Hackers have infected every public computer in the St. Louis Public Library system, stopping all book borrowing and cutting off internet access to those who rely on it for computers.
The computer system was hit by ransomware, a particularly nasty type of computer virus that encrypts computer files.
This form of attack renders computers unusable -- unless victims are willing to pay an extortion fee and obtain a key to unlock the machines.
According to the library, hackers demanded $35,000 in the electronic currency Bitcoin -- but the library refuses to pay. Instead, it'll wipe the entire computer system and reset it, which could take days or weeks.
The cyberattack hit 700 computers at all of the city's 16 library branches, according to spokeswoman Jen Hatton.
The entire checkout system is on hold. No one can walk out with any of the library's 4 million books, magazines and videos. And all computers are frozen, she said.
The city's libraries are overwhelmingly used by school children and the city's poorer residents.
"For many of our patrons, we're their only access to the internet," Hatton said. "This is their only access to a computer. Some of them have a smartphone, but they don't have a data plan. They come in and use the WiFi."

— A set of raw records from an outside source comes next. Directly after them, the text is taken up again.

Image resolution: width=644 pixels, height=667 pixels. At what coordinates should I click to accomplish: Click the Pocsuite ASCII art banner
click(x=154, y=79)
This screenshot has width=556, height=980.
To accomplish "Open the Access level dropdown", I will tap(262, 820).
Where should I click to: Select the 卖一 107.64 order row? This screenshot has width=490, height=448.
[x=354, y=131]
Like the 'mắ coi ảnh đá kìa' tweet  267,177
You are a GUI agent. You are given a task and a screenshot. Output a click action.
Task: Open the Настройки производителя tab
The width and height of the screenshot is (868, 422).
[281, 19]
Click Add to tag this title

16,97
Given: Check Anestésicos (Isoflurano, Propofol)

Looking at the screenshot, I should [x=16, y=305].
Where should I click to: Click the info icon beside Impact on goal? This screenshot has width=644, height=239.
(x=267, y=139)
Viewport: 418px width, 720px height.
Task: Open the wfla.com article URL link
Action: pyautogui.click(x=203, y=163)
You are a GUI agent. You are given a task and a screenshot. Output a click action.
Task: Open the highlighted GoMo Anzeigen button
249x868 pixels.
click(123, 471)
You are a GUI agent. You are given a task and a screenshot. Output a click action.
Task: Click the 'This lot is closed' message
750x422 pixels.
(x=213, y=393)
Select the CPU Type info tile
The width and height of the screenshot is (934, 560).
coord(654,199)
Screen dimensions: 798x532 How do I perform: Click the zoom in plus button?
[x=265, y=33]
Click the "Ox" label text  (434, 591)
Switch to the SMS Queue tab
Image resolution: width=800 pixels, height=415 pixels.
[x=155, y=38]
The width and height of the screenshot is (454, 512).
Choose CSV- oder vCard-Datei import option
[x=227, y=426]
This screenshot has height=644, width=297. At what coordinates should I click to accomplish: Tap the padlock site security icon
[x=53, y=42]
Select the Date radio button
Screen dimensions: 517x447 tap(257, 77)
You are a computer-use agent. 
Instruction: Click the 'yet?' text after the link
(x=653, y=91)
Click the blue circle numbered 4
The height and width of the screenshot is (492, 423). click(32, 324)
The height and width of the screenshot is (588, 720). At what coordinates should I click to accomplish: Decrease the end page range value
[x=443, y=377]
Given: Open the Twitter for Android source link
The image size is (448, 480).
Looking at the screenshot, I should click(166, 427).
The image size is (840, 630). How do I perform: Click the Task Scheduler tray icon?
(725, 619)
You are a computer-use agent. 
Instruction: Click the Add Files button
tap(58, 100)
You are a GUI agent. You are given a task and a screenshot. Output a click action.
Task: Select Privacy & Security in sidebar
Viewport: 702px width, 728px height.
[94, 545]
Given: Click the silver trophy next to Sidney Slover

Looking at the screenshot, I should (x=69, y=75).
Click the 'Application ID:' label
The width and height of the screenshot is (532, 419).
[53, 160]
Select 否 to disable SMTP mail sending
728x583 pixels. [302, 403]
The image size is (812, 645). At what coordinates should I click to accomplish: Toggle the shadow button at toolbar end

According to the library, the criminals managed to infect a centralized computer server, destroying the staff's email system as well.
This type of online extortion has skyrocketed. Cybercriminals collected $209 million in the first three months of 2016 alone by extorting businesses and institutions to unlock computer servers, according to the FBI.
The St. Louis Metropolitan Police Department didn't immediately return CNNMoney's phone calls.
The FBI told CNNMoney it is "providing assistance" to the St. Louis library staff "to determine the nature and scope of this incident."
"The compromise of public and private sector systems is something we take very seriously, and the FBI will continue to investigate and hold accountable those who pose a threat in cyberspace," said FBI spokeswoman Rebecca Wu.
Typically in these scenarios, local police and the FBI team up to investigate. Ransomware hackers are rarely identified -- and almost never caught.
The library's spokeswoman said the only bright side to this was that the library kept its large catalog of books and magazines on a separate computer system, so it was spared. And the hackers didn't manage to steal any information on the system's cardholders.
"The good news is, St. Louis Public Library does not store patron or staff personal information -- or financial information on our server. No data from the public has been compromised in any way," Hatton said.